→ **Stored data**:
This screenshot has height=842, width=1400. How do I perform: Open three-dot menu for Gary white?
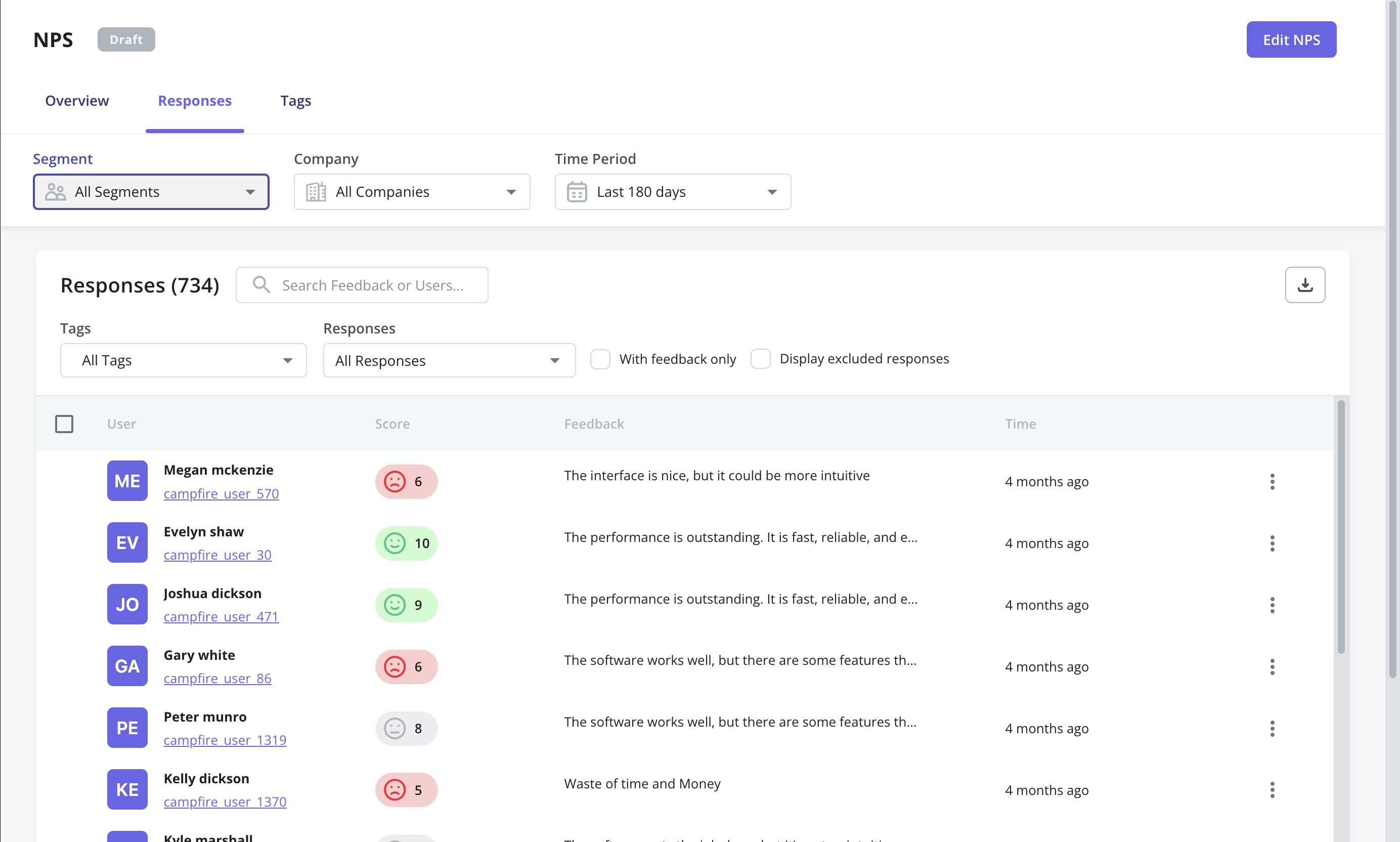[x=1272, y=667]
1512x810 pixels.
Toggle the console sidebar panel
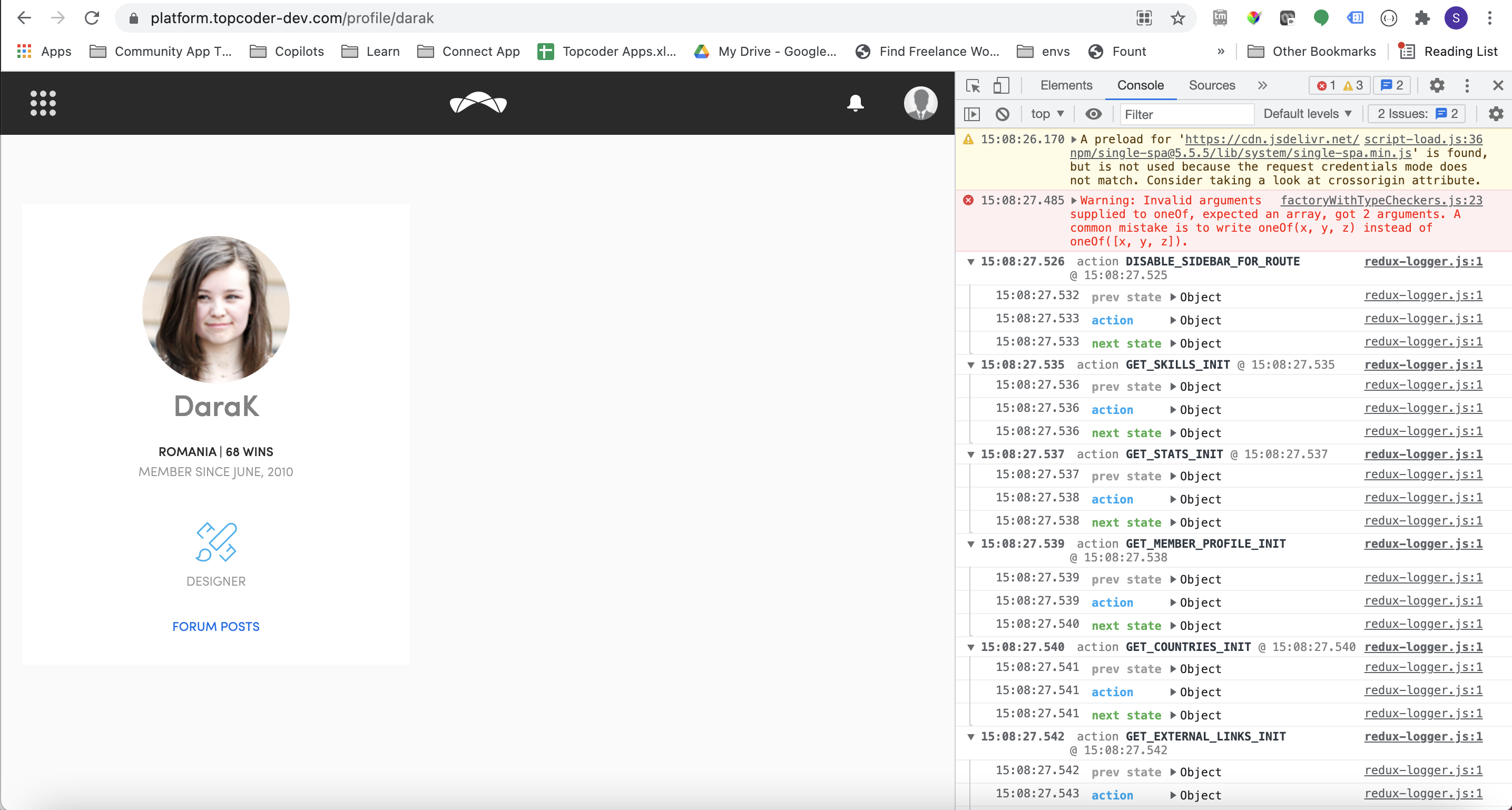(972, 114)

→ **Instructions for the task**: After removing the pictures, set down every record above exactly as it stands.

→ **Task response**:
This screenshot has height=842, width=1400. How do I perform: Open three-dot menu for Gary white?
[x=1272, y=667]
1512x810 pixels.
Toggle the console sidebar panel
(972, 114)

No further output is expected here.